Retype the entries exactly, but skip the pictures.

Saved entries

┄┄┄┄┄┄┄┄┄┄┄┄┄┄┄┄┄┄┄┄

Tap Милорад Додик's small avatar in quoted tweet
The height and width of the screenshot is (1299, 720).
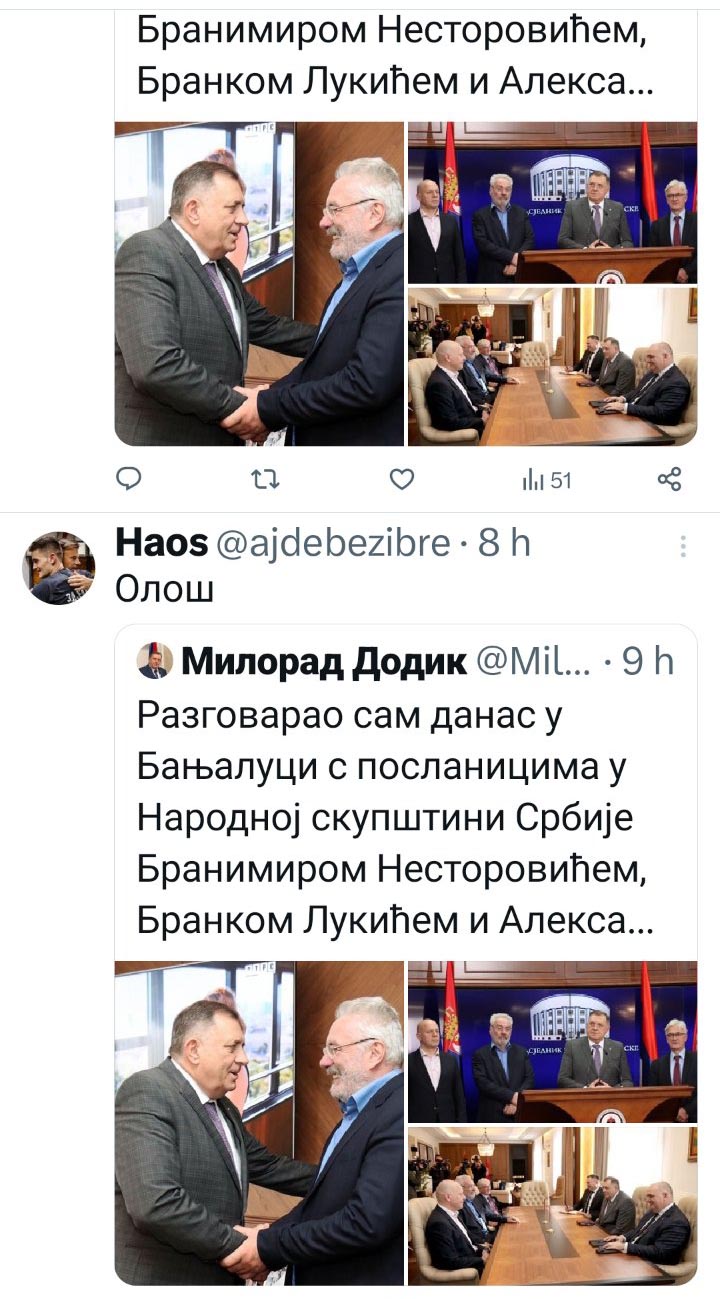[152, 662]
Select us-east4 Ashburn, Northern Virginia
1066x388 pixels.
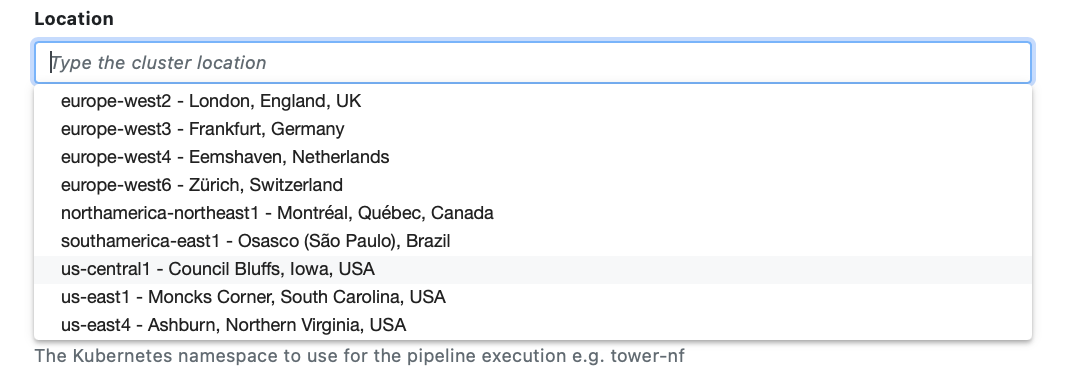[533, 325]
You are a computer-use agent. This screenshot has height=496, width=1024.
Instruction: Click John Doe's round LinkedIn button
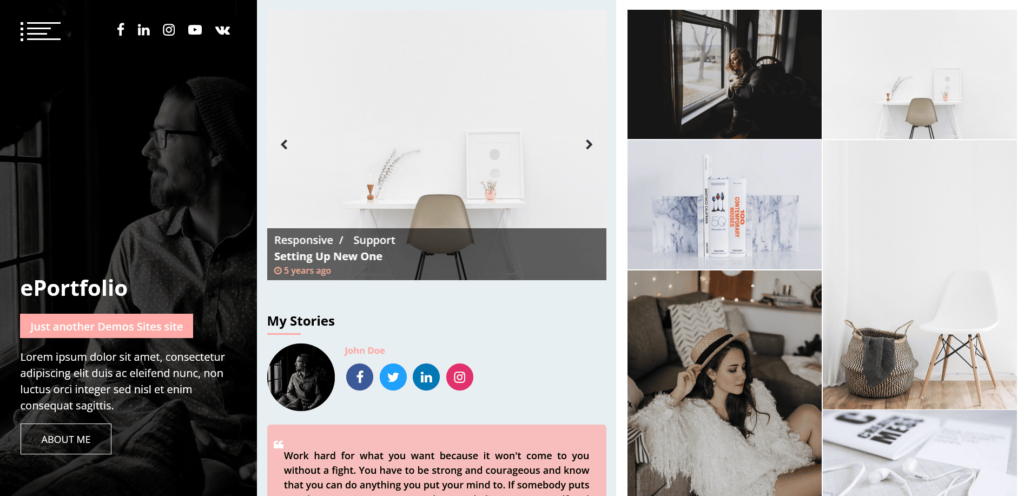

┄┄┄┄┄┄┄┄┄┄┄┄┄┄┄┄┄┄┄┄

Problem solution -
Tap Милорад Додик's small avatar in quoted tweet
The height and width of the screenshot is (1299, 720).
[152, 662]
Select us-east4 Ashburn, Northern Virginia
1066x388 pixels.
[533, 325]
You are a computer-use agent. This screenshot has height=496, width=1024.
Instruction: Click John Doe's round LinkedIn button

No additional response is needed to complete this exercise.